Eventually the pandemic will fade away and whatever steps the ventures create in the interim period, can be retracted to their original ideology.
But for the time being, startups need to come up with provisional and sustainable resolutions.
Founders could simply focus on earning revenue on their collaterals, for example they could offer their work force or equipment on a hire purchase basis.
This pandemic has also brought in new dimensions in the mentality of startup workforce. Startup teams had to adapt to the "new normal" created by the situation and they understand their performance is under a strict adherence and key to the overall survival strategy.
Hence, few compromises made along the way, may bear long term benefits to the overall culture of your startup workforce.
How can startups attract investments at current stage?
Startups that owe their success to the pandemic has potential.

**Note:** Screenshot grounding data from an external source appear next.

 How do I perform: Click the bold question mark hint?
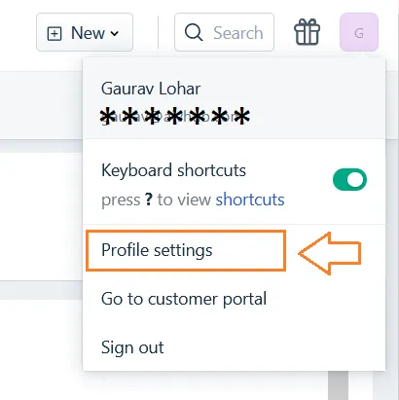149,200
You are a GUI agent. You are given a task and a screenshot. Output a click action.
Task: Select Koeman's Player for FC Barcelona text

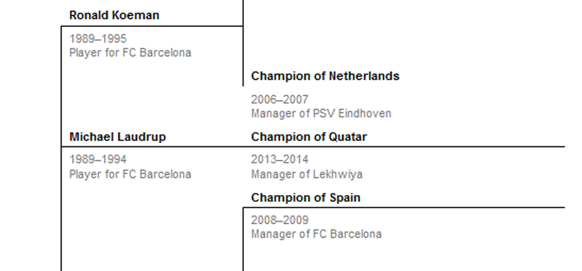pyautogui.click(x=131, y=53)
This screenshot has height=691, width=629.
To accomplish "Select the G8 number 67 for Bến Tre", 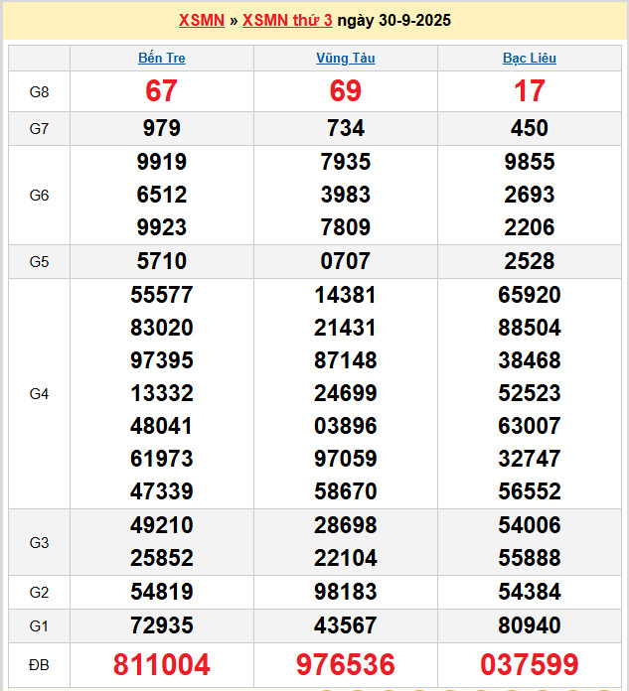I will click(x=161, y=91).
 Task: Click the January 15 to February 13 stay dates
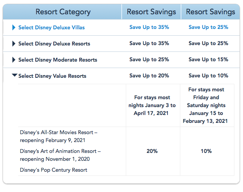point(206,105)

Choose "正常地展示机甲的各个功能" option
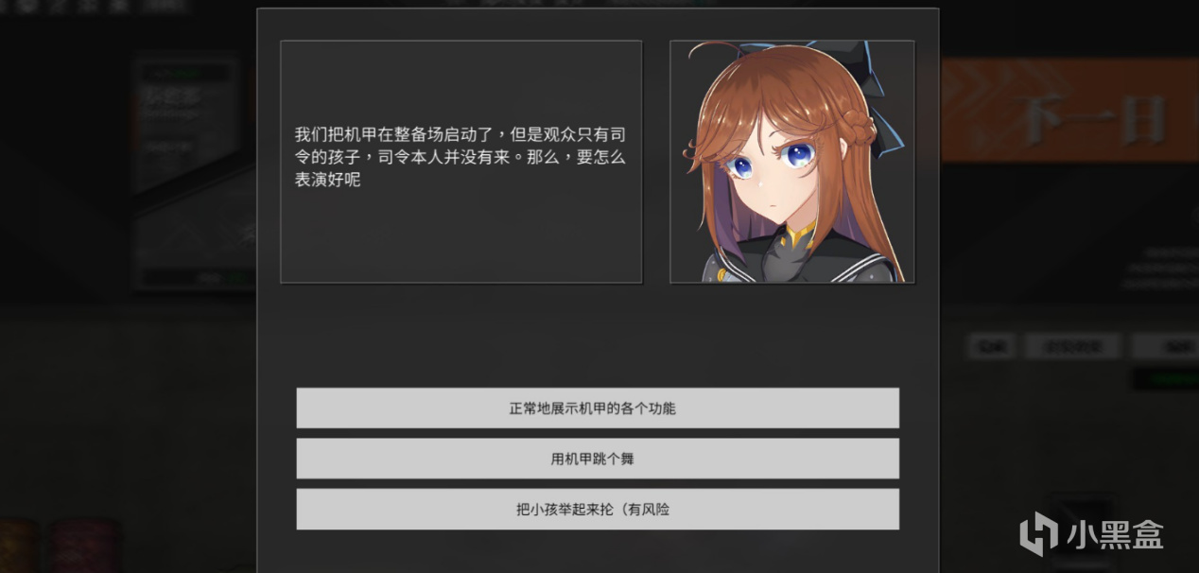598,408
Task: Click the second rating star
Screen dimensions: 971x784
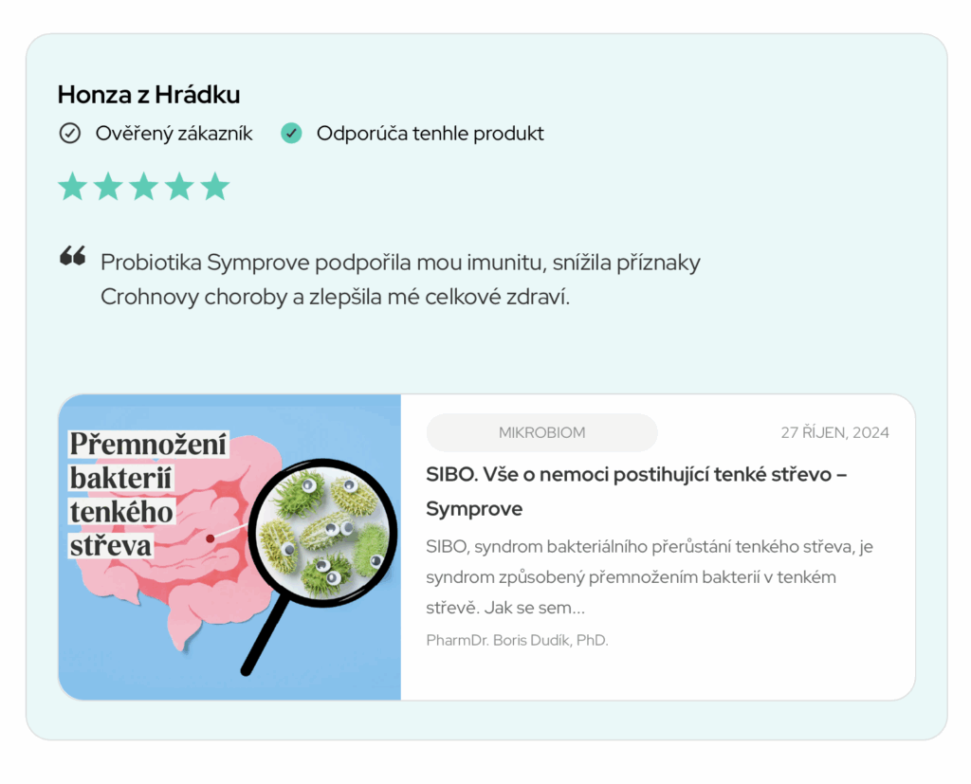Action: coord(108,186)
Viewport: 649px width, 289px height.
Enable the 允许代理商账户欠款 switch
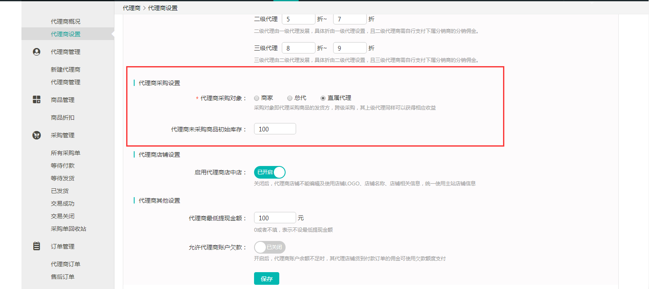(270, 247)
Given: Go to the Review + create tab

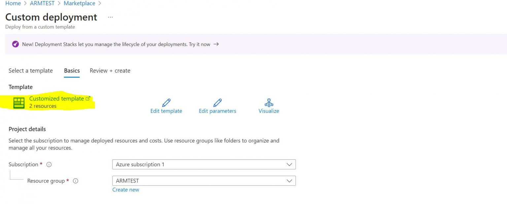Looking at the screenshot, I should (110, 71).
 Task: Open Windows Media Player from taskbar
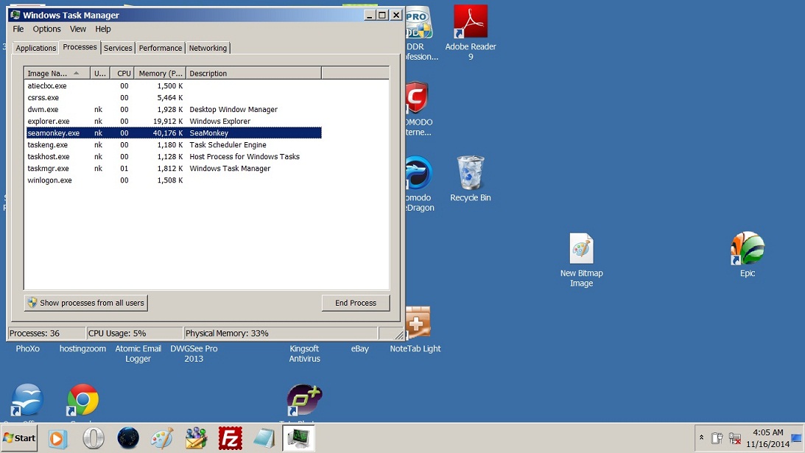pyautogui.click(x=57, y=438)
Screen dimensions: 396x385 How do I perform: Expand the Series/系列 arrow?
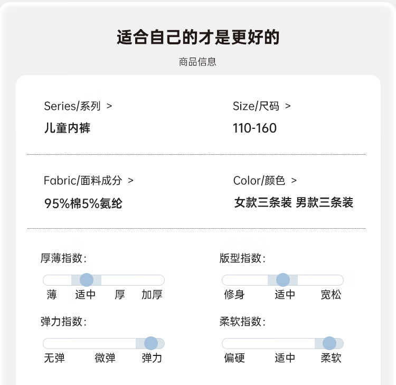[109, 106]

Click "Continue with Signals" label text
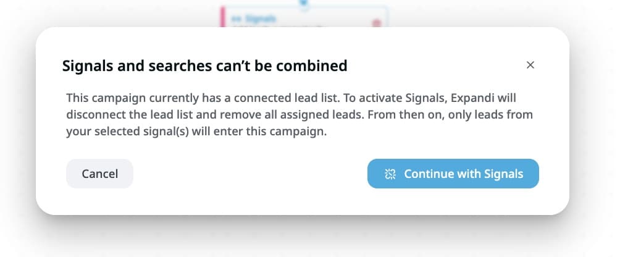click(463, 174)
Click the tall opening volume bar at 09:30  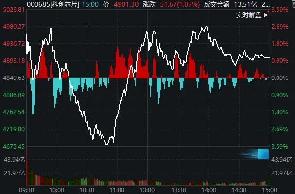click(x=27, y=166)
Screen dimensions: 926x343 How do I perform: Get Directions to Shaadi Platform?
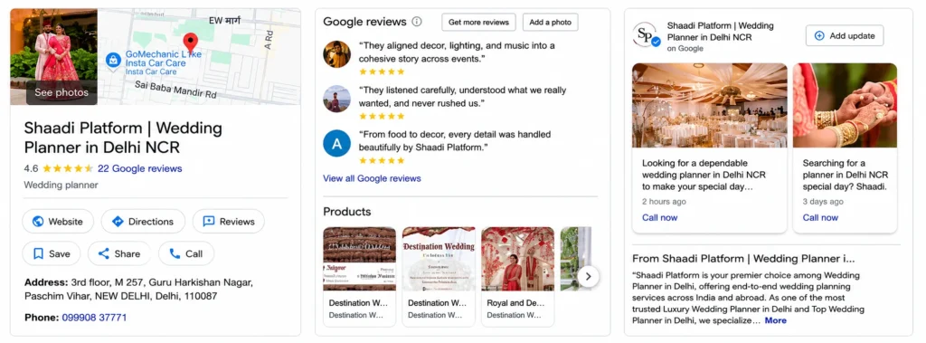pyautogui.click(x=143, y=221)
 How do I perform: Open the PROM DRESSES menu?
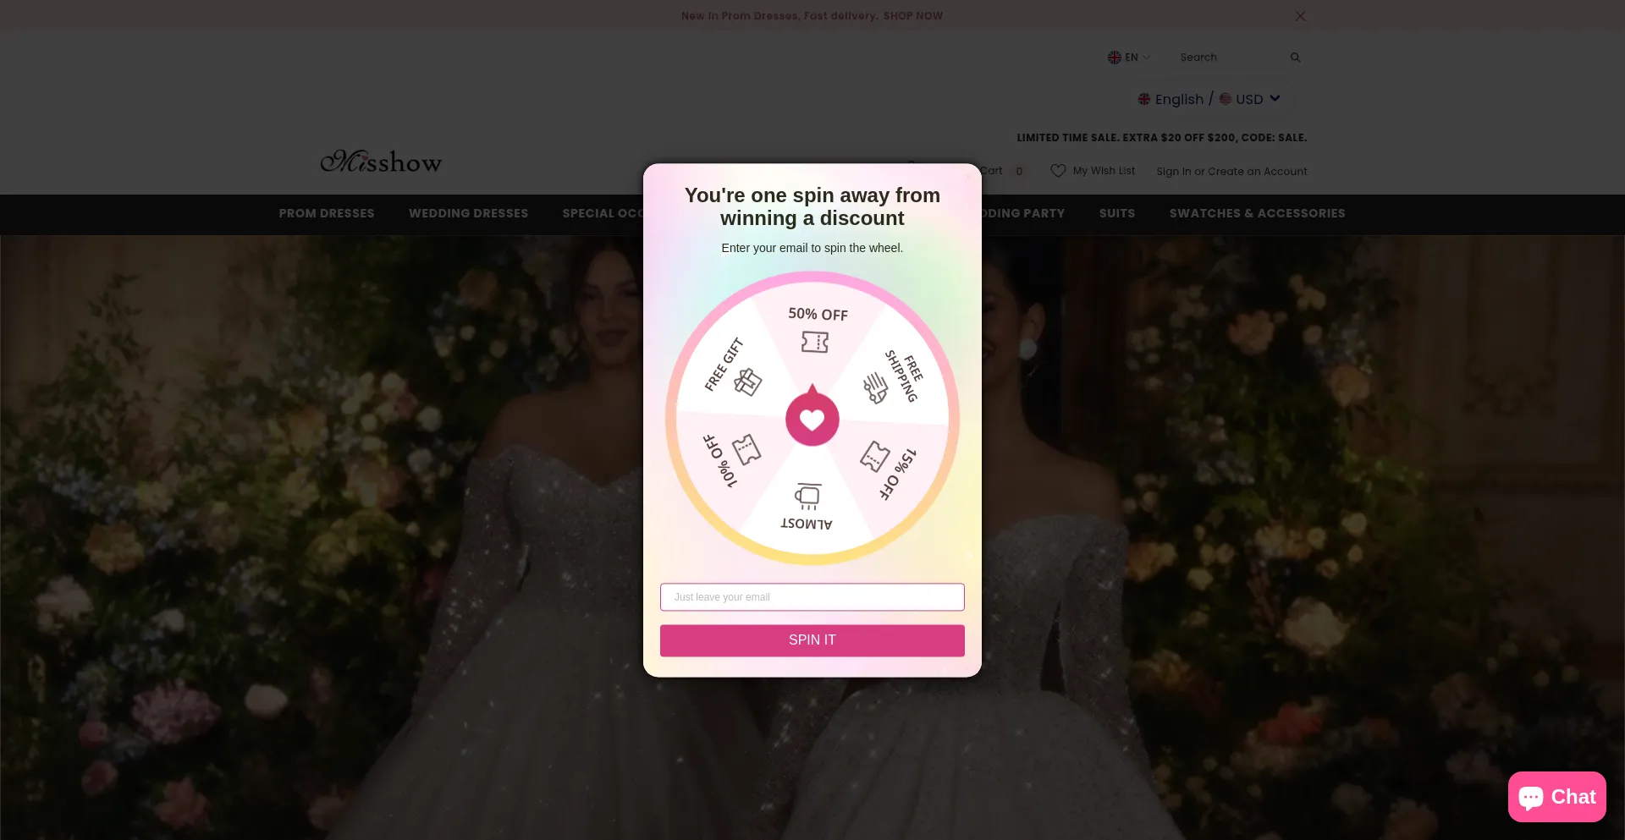pyautogui.click(x=327, y=213)
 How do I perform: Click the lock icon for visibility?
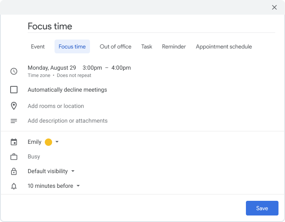[14, 171]
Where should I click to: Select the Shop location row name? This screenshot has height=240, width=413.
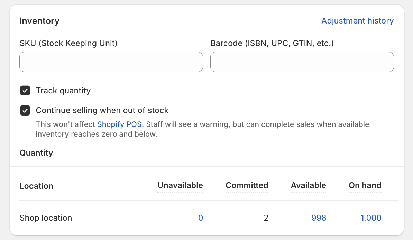[46, 218]
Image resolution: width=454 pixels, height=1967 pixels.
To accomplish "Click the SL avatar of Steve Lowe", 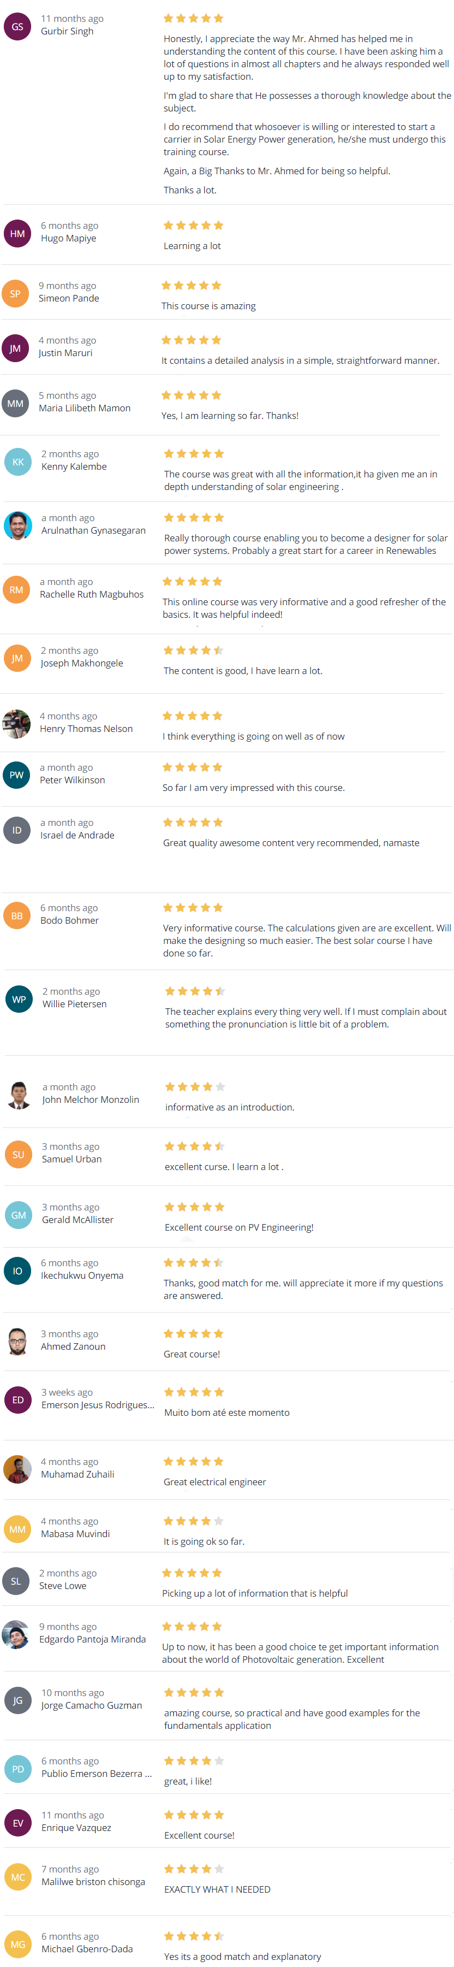I will coord(16,1581).
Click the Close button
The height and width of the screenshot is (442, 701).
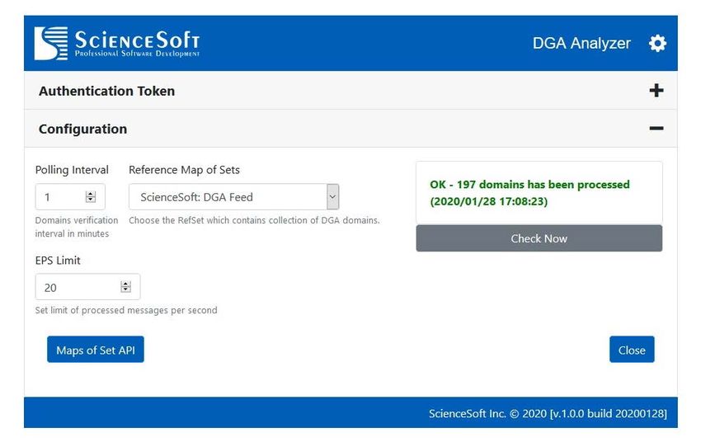click(x=632, y=350)
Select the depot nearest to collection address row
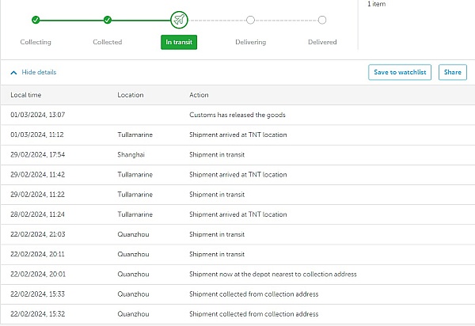This screenshot has height=326, width=475. tap(238, 275)
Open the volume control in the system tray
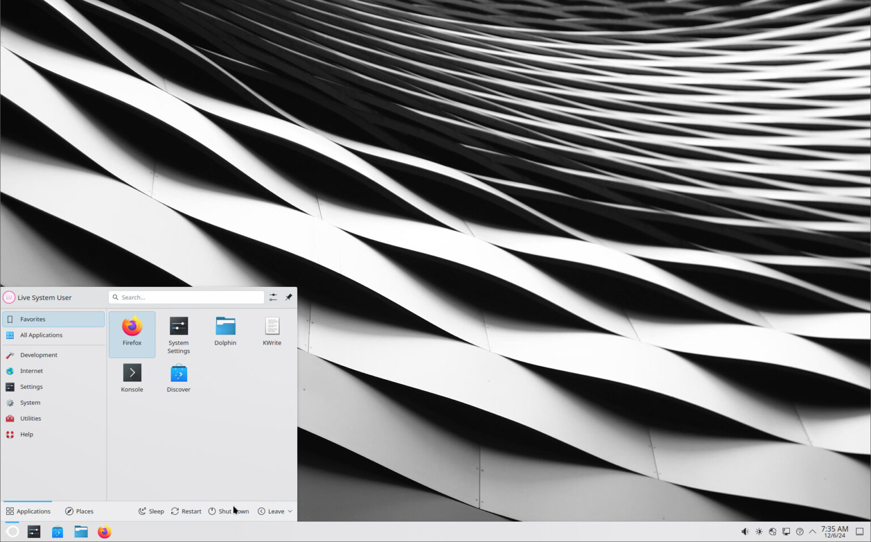This screenshot has height=542, width=871. [745, 531]
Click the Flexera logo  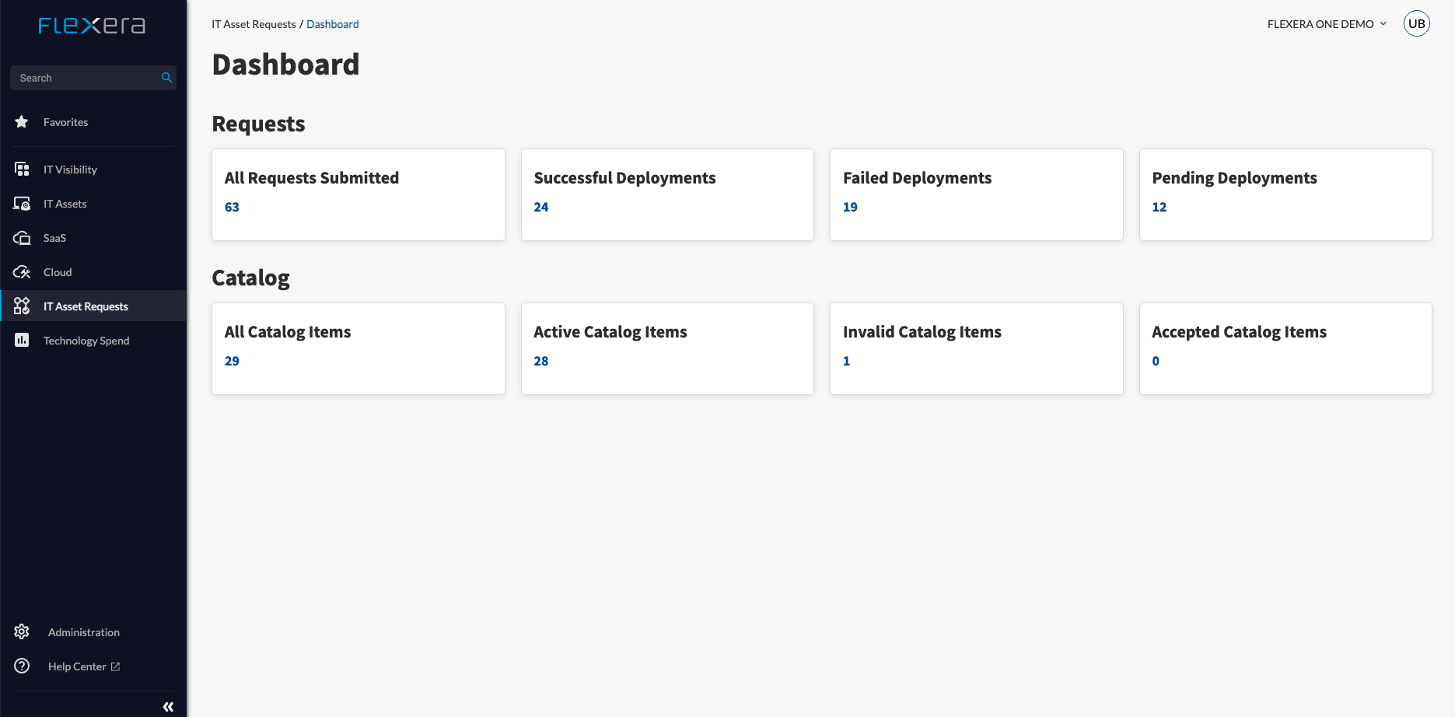(x=92, y=26)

The pandemic takes away a lot of opportunities, but at the same time it makes room for innovation as well. The current situation has created a sort of an opportunity bubble for entrepreneurs to come up with innovative solutions to current problems and to improve on the products or services being provided already.
For instance a ban on 59 chinese apps by the Government of India, last week saw an upsurge in emotions for indigenously developed applications and a rise of parallel apps developed locally. These ideas does attract investments from investor syndicates, following a herd mentality. And also sends a positive signal within the startup ecosystem providing a boost to entrepreneurship.
The pandemic has also opened up a huge gap in the healthcare segment which can be tapped by startups that are involved in healthcare and hygiene services.
Fintech is another sector that has gained immense popularity in current times and offers a lot of potential to grow even during covid times. A lot of fintech startups have been doing their fundraising rounds lately, and can be considered as one of the favorable sectors for investment.
Other Domains like biotech, edutech, artificial intelligence, blockchain technology, delivery, mobile applications, etc are few potential segments.
Will Startups face funding winter in a post-covid world?
Startups will require capital to be able to sustain their business.
Startups that require a couple of rounds of funding to grow and really re-establish themselves may always approach Venture Capital Funds and Angel Investors, who are always on the lookout for innovative and profitable startups.
It is expected, that a post-covid world will bear witness to a shift in startup investment strategies.
Investors will look at increasing their ticket size, risk appetite and find new investments to late stage ventures returning more secured returns.
For an early stage investor, committing to their pre-existing investments by replenishing the need for capital in such portfolio startups will ensure that those businesses stay afloat. They can look to book additional equity, in case the additional funding requirement is substantial. So, Investors will be wary about their new investments and would not mind holding off for a while until the market is showing signs of recovery.
Even though investors will look to buy cheap equity, they will now limit their investments to businesses that can flourish in a growing and a contracting economy.
Well established startups that are way past the seed stage and able to survive the current phase with positive cash flows, will be the most attractive segment during the pandemic season as they will pose the least amount of risk for investors.
Investors will look at unmatched innovation in these times. They will always look at creating value for their funds and might not be very sympathetic to the needs of borrowers in such a situation. Startups that are not functioning currently, can take this time to look at things in a different way.
This might be one of the most difficult times for early stage startups, but all hope is not lost as the world economy will not succumb and move towards achieving pre- covid level benchmarks. Startups will have to face the reality and not lose faith in their business. Innovation is key in these tough times, but while adapting to new approaches, ventures should not forget their original problem statement.
Investors will provide funding, but it may not be that consistent.